Is it just me, or, has the whole world gone security-crazy?

[MailGuru]

There was a time, many moons ago, when our main focus was production. It didn't matter what you had to do, just get that job on truck.

Now, it seems the whole world has gone security crazy! We've just undergone 2 security-risk assessments and a system vulnerability and penetration test. We are required to be PI (personal identification) certified for the way we handle name and address data for our mail jobs. In order to keep several of our large accounts, we must have a independant 3rd party do a System Vulnerability and Penetration audit at least monthly. Just so you know, the initial audit costs around $2,000 and the monthly audits are $200/month

Today, I have a tour scheduled with a large health insurance provider. One of their first requirements to be selected as a vendor is that we are HIPPA/PHI (patient health information) certified by an independant auditor.

Geeze -- I long for the days of simply worrying about getting the job out the door !!

 

[buckeye]

Sounds a whole lot like the FSC requirements we have to go thru. Everybody has to have their hands in the pie.

-Erik

 

[D Ink Man]

The penetration test sounds very interesting. Why complain?

 

[buckeye]

The penetration test sounds very interesting. Why complain?

Good one D.

 

[gig0]

I usually attempt the penetration test in my significant other when theres downtime on weekends. True story.

 

[narseman]

I usually attempt the penetration test in my significant other when theres downtime on weekends. True story.

Fine if you're the penetrator. What if you're the penetratee?

 

[Peter.Ingersoll]

It's amazing how quickly forum discussions deteriorate. Anyway...

Keep in mind: Regulations aside, organizations are scared. While this is understandable to a degree, I've seen too many situations where the I.T. security guys have say over all. If that security group is only measured on successfully keeping an organization safe, then they can get in the way of business processes, work requirements, and efficiency.

I worked for a company that blocked access to all WordPress sites because WP = personal blog = something bad. I had to use my own iPad and cellular data to do simple research.

 

[D Ink Man]

It's amazing how quickly forum discussions deteriorate. Anyway...

Keep in mind: Regulations aside, organizations are scared. While this is understandable to a degree, I've seen too many situations where the I.T. security guys have say over all. If that security group is only measured on successfully keeping an organization safe, then they can get in the way of business processes, work requirements, and efficiency.
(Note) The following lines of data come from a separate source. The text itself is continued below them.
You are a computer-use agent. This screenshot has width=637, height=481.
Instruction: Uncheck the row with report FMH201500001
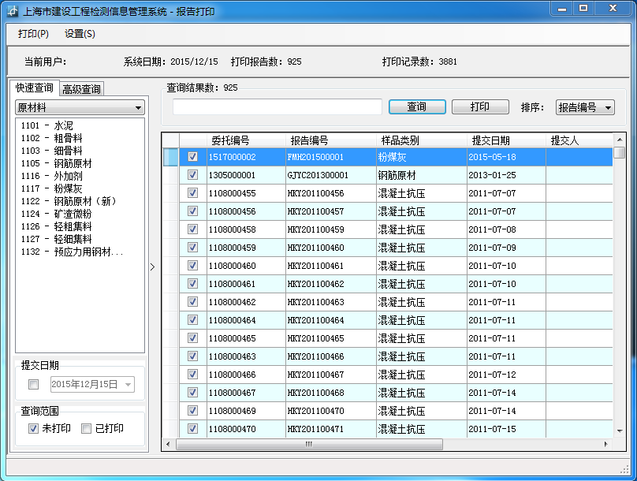click(x=192, y=157)
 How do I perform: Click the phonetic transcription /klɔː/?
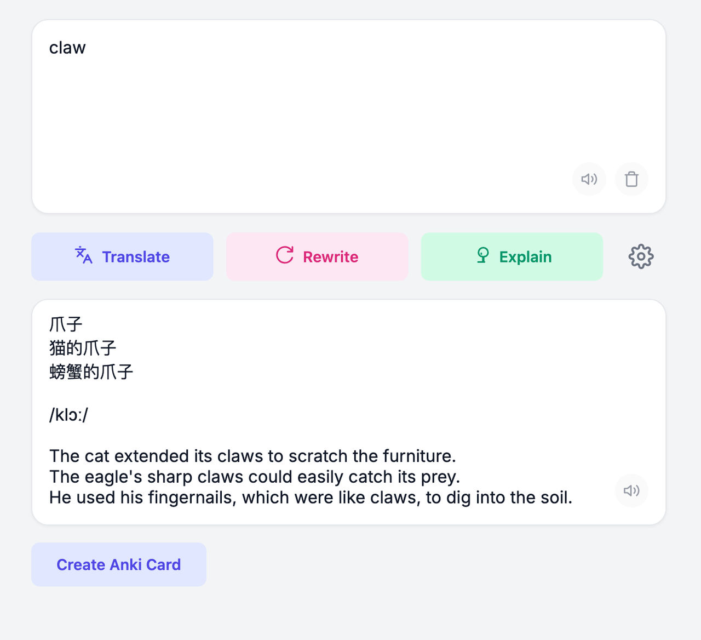point(68,415)
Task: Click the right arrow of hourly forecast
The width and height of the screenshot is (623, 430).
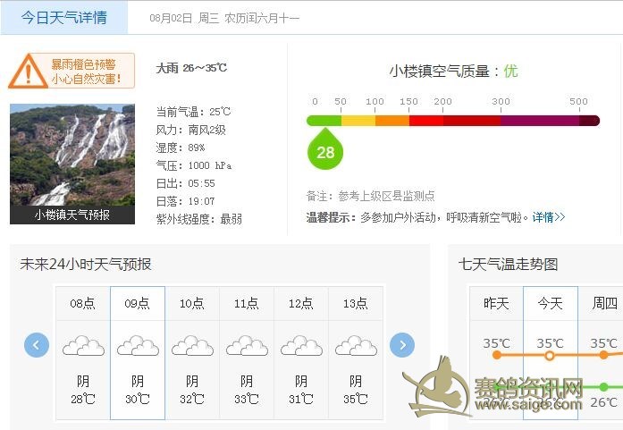Action: tap(402, 344)
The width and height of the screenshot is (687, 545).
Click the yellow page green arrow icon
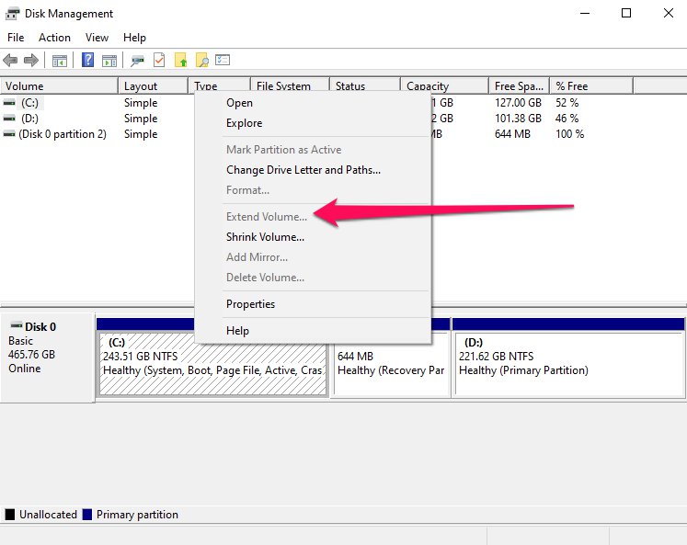180,61
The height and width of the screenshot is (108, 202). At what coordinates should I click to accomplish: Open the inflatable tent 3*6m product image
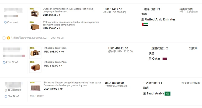pos(36,66)

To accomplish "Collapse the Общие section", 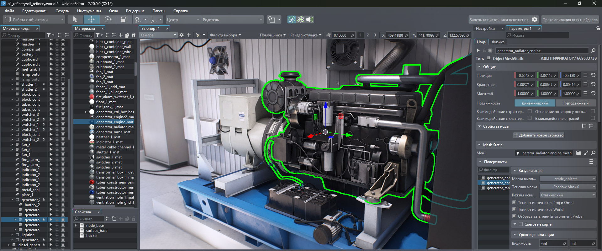I will coord(479,67).
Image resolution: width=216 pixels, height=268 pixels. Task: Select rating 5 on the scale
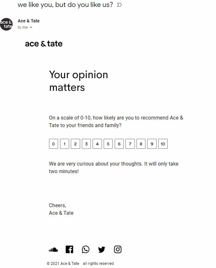click(108, 144)
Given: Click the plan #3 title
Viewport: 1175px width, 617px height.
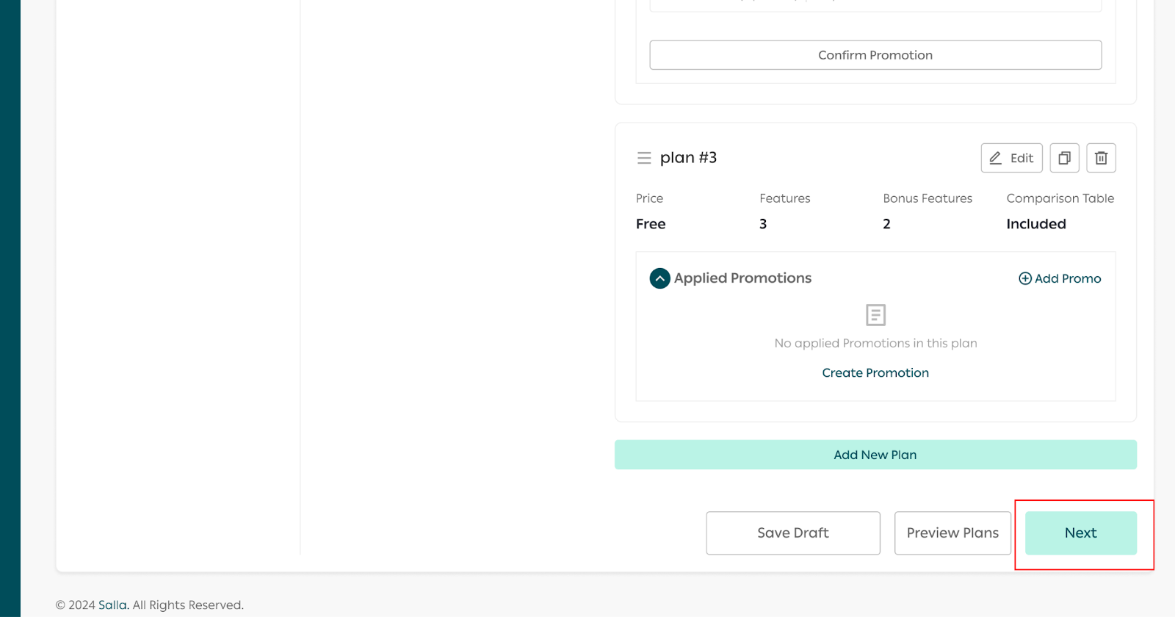Looking at the screenshot, I should pos(688,158).
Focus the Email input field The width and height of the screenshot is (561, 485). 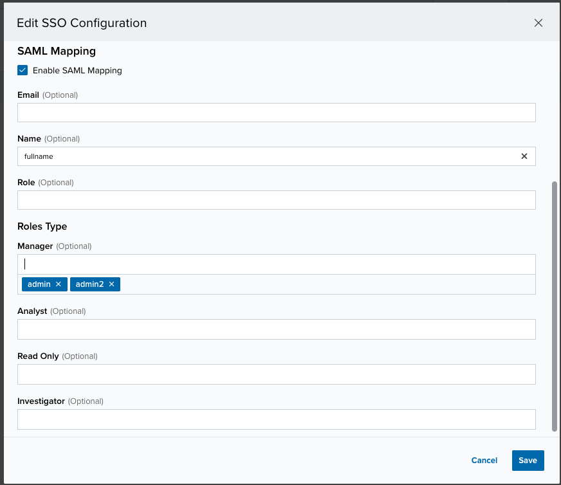pyautogui.click(x=276, y=113)
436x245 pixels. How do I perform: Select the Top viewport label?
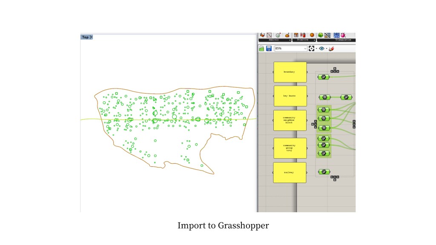coord(85,37)
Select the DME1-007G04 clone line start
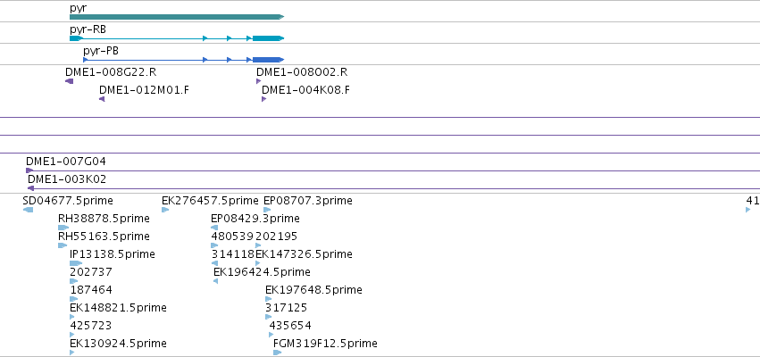This screenshot has height=357, width=760. 29,170
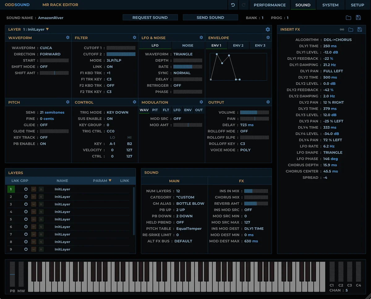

I worked for a company that blocked access to all WordPress sites because WP = personal blog = something bad. I had to use my own iPad and cellular data to do simple research.

It certainly is a shame when you First Amendment Rights are broken. D

 

[gig0]

I'm sorry, is Peter complaining because IT has blocked access to malware riddled web sites from his job?? Poor Peter. Perhaps before crucifying the IT guys he should know he can still access these blocked sites through proxies. This is how school children play MineCraft from school district routers.

 

[gig0]

Fine if you're the penetrator. What if you're the penetratee?

uh, divorce.

 

[Visualaid]

http://mashable.com/2013/03/22/apple-security-exploit/

 

[gig0]

yep. Updated that last night.

 

[Visualaid]

yep. Updated that last night.

what if you don't have another device or don't "do" the iphone

 

[gig0]

Not sure. This was kind of new to me and I was pretty surprised last night after reading the patch notes. On the surface, it seems like a pretty big exploit. Need to read into more details.